● PROBLEM
Rescale the listing from the line containing "How do I perform: Click" through the line containing "coord(16,23)", inclusive. Reproduce only those lines, requests included but pictures omitted, and multiply each click coordinate in the answers by 1.55, rounding to whole numbers with halves rounded up.

== == ==

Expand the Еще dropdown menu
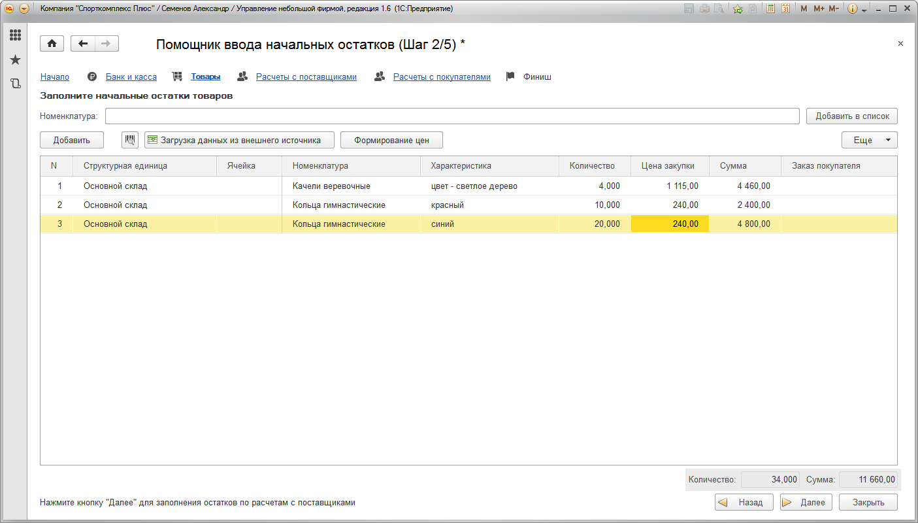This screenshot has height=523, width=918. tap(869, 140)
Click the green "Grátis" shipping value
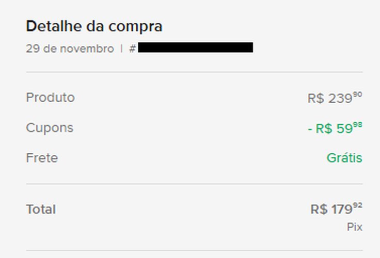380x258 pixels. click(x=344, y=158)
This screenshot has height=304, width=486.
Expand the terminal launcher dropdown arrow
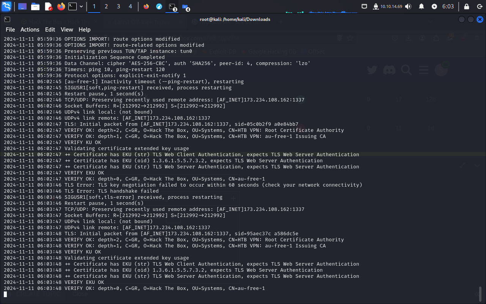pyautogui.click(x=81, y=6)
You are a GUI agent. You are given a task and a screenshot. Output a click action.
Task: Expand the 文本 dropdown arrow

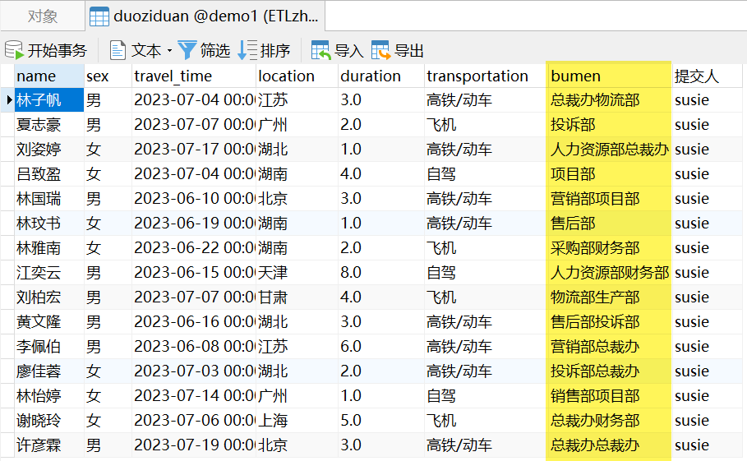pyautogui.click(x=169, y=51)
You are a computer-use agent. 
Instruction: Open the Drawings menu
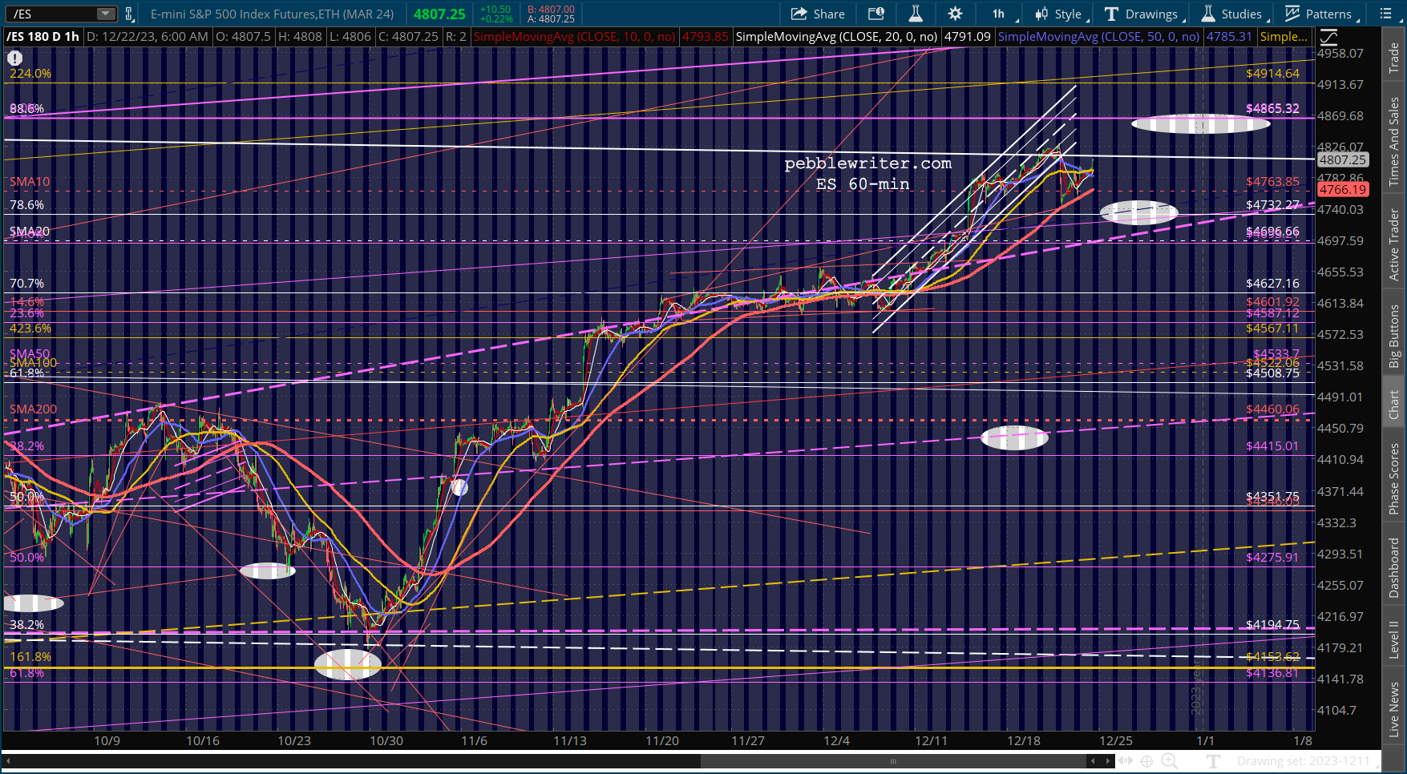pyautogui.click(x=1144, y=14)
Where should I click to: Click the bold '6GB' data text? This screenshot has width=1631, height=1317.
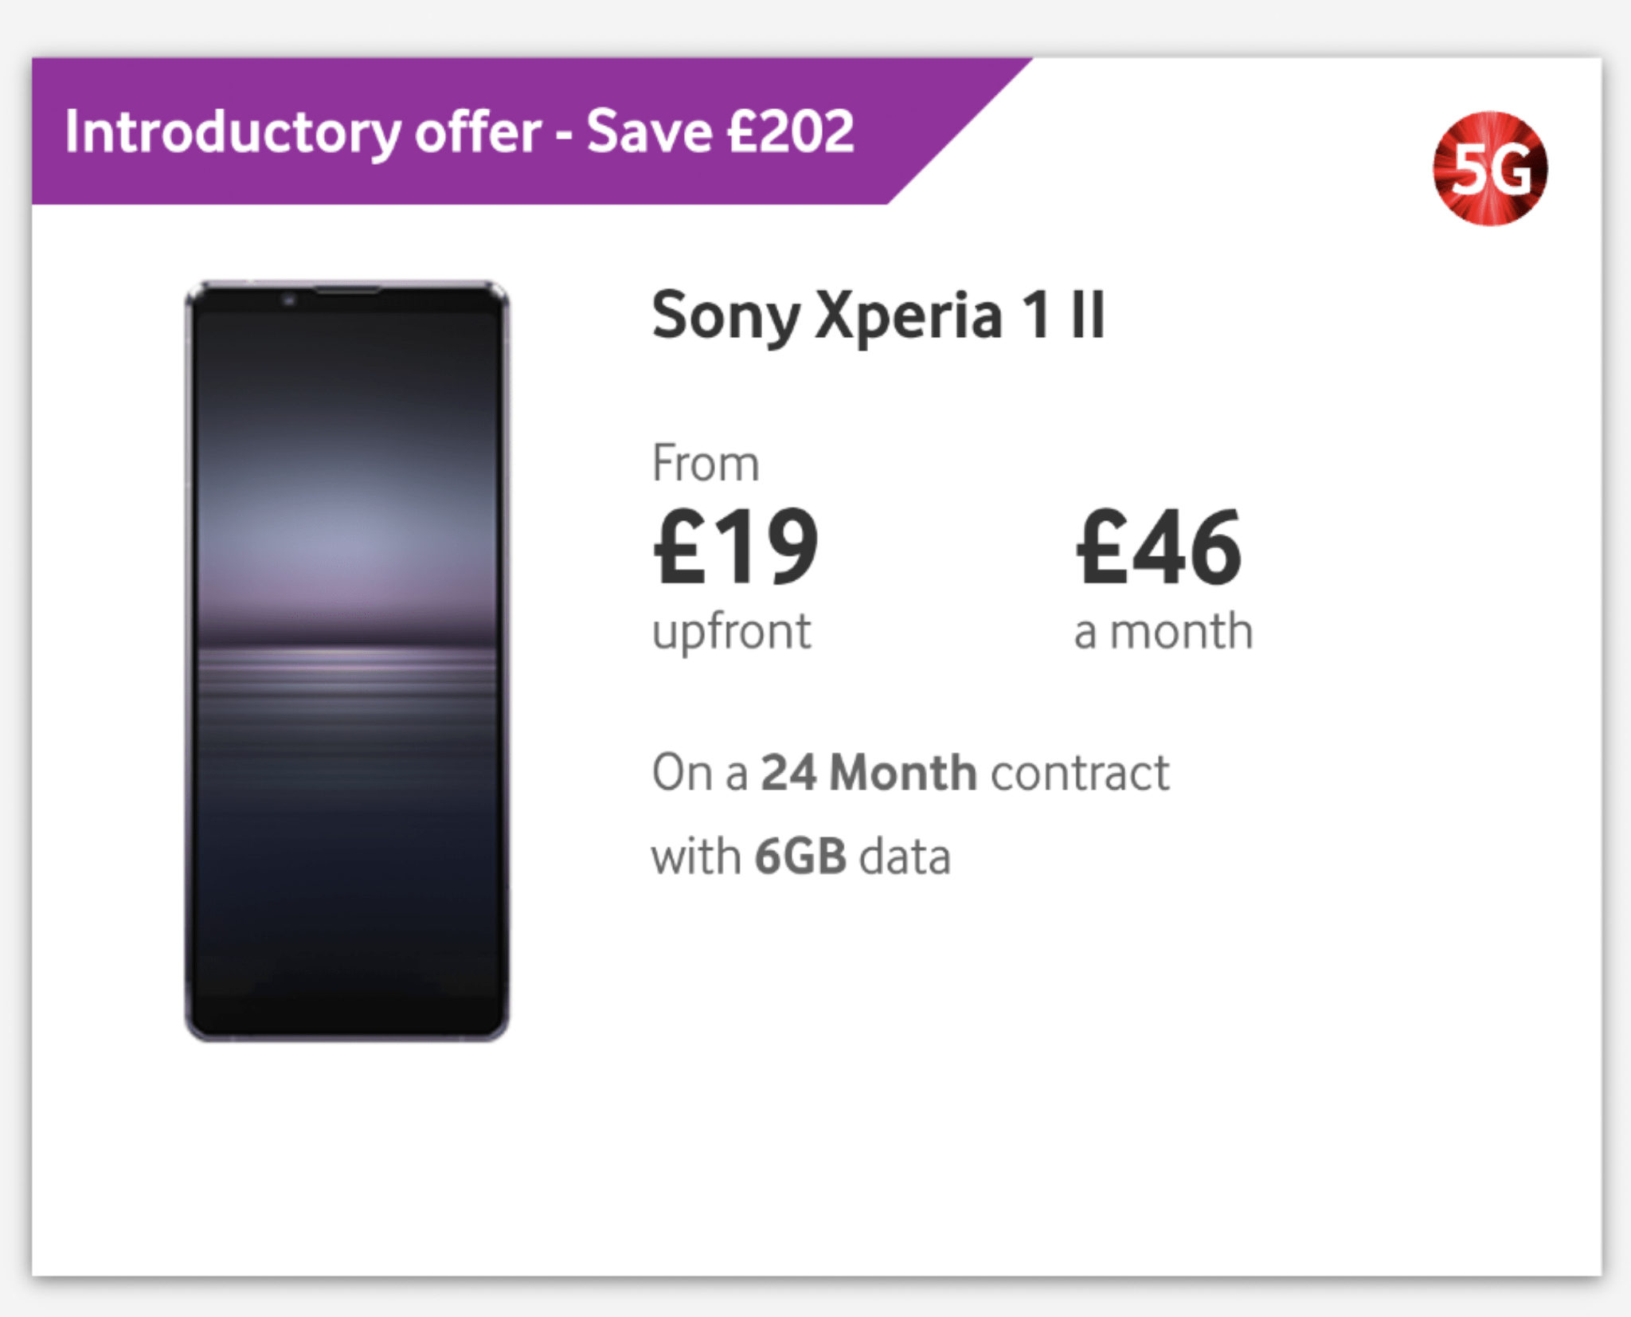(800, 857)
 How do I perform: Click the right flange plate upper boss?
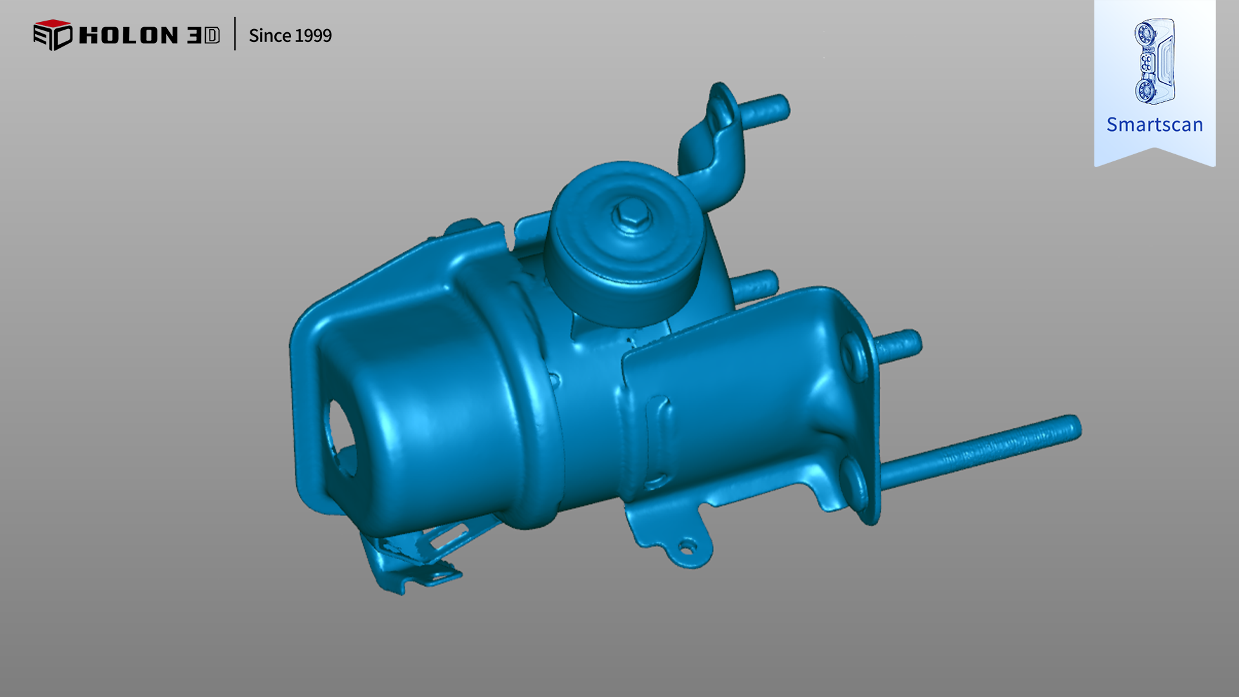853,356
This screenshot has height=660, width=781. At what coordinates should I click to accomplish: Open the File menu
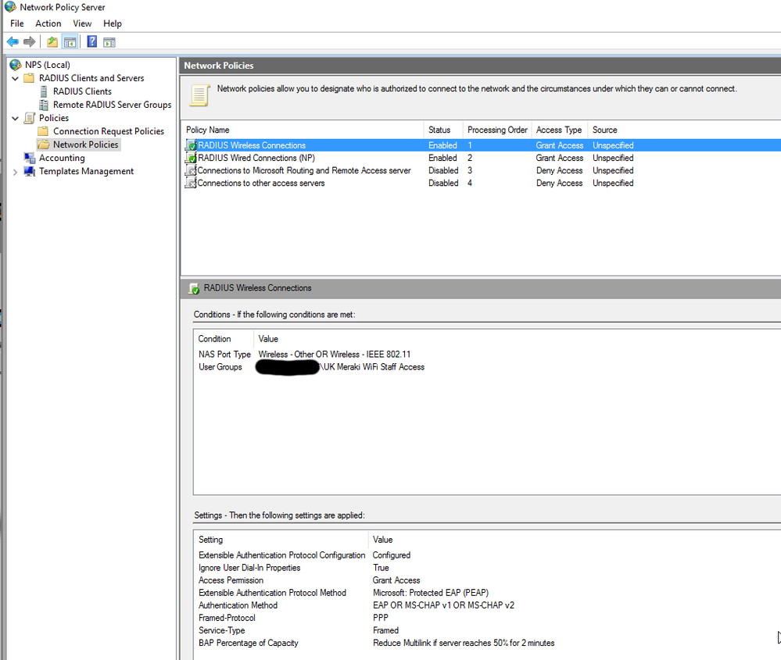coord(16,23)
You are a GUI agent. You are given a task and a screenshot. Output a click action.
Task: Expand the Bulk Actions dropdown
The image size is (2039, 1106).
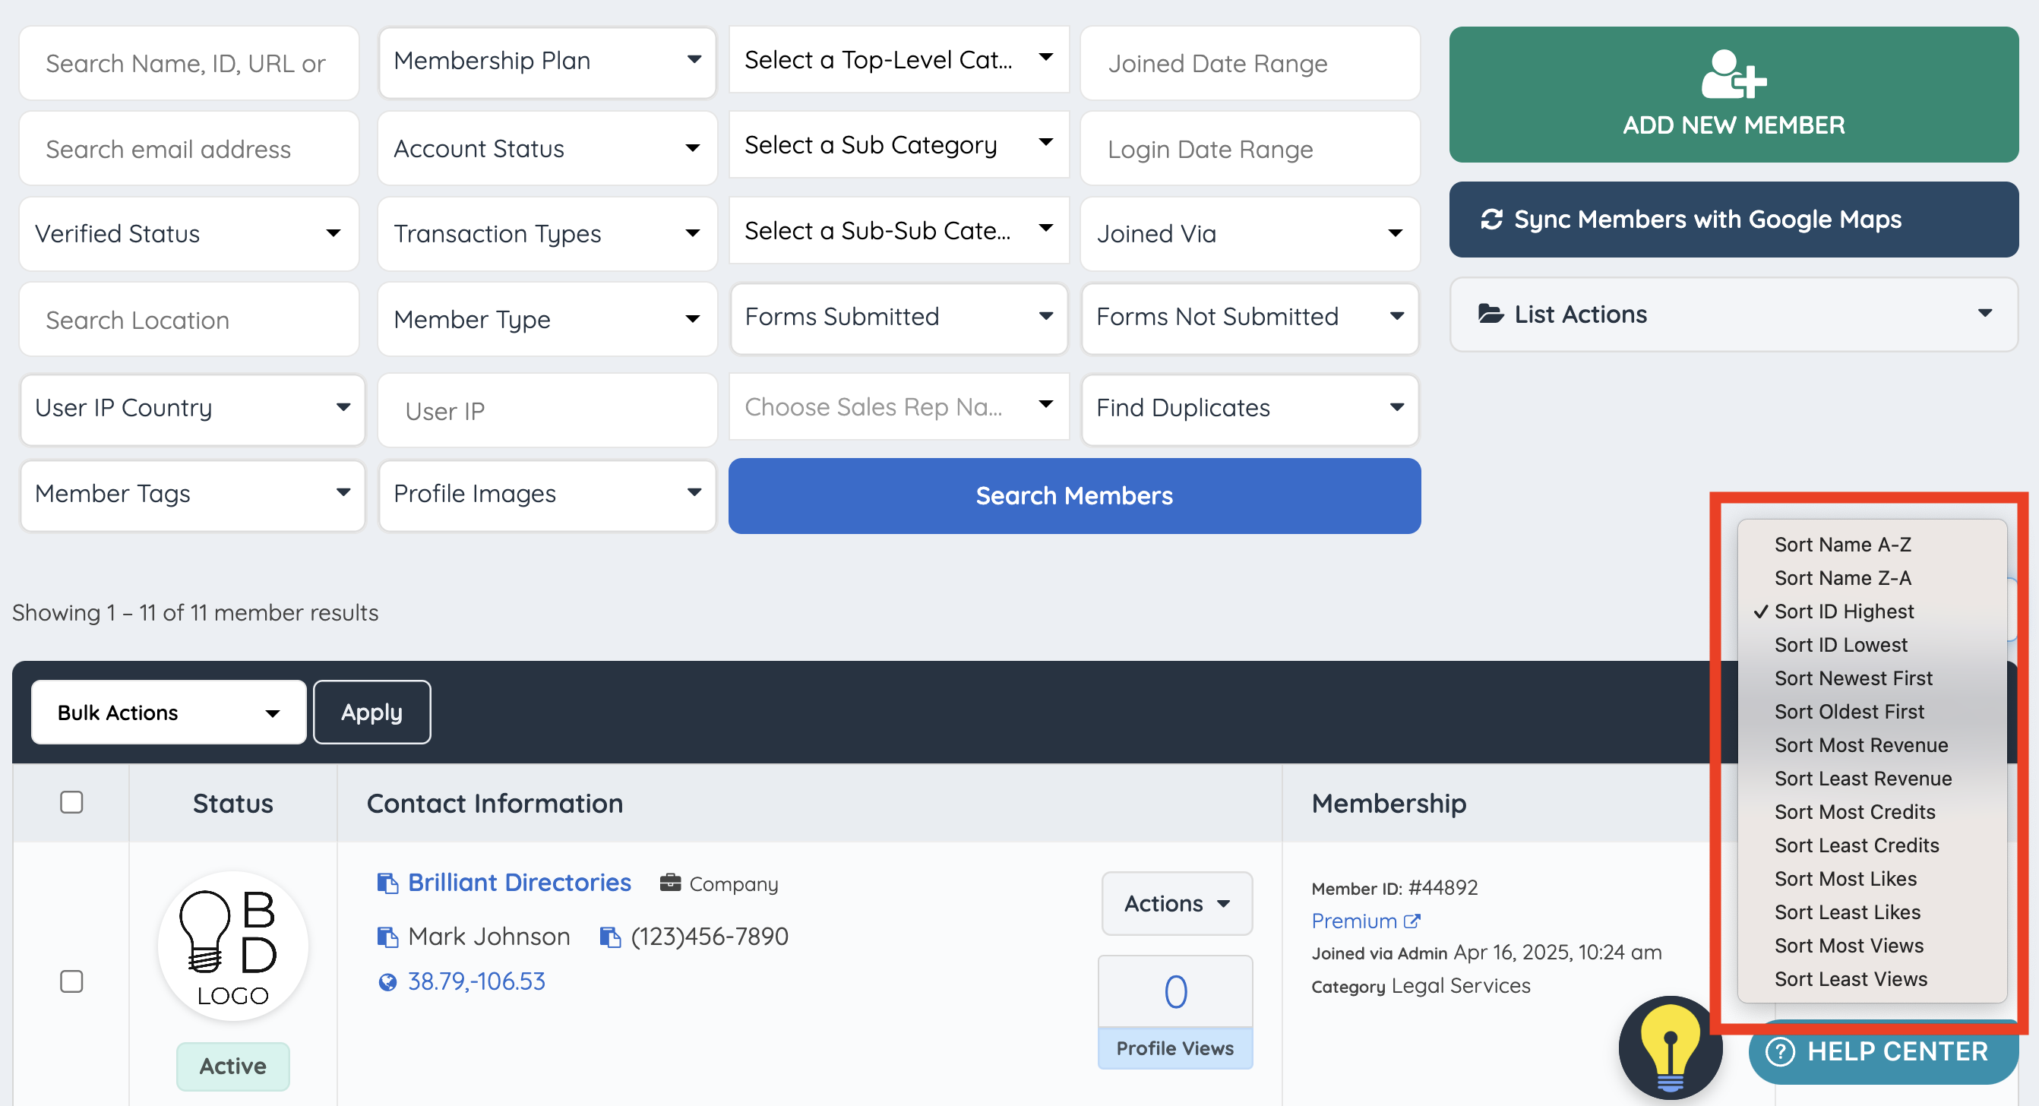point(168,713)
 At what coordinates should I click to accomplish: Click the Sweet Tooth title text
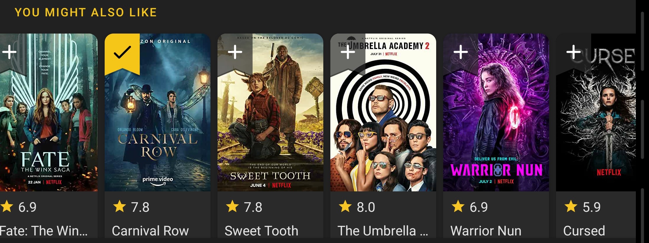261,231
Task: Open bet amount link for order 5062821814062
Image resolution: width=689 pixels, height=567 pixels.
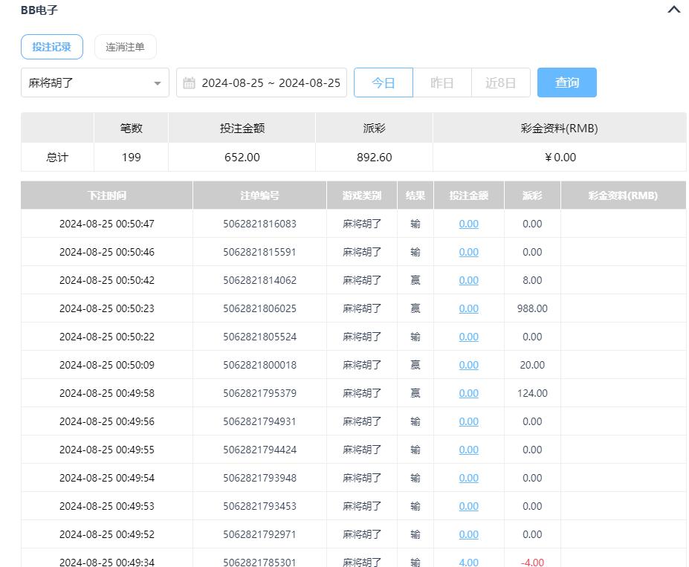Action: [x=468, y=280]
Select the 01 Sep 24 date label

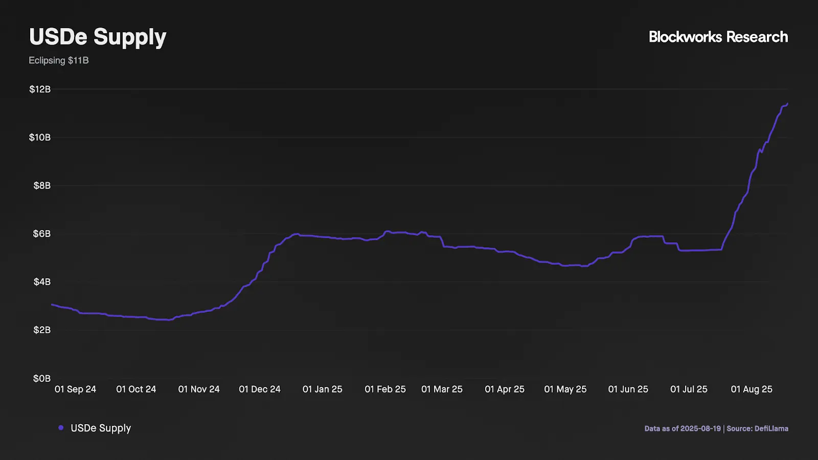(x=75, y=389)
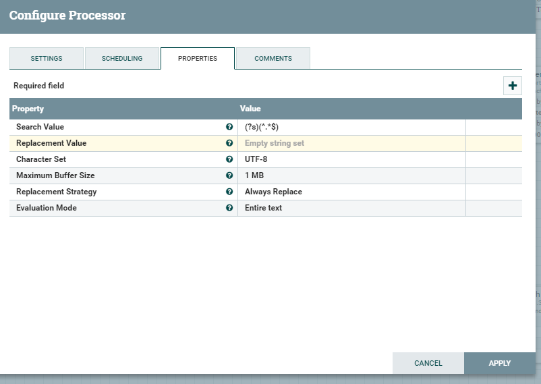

== == ==

● SOLUTION FOR THIS TASK
 How do I perform: Click the right flange plate upper boss?
1322,552
This screenshot has height=660, width=781. At what coordinates should I click to accomplish: Open the File menu
coord(25,36)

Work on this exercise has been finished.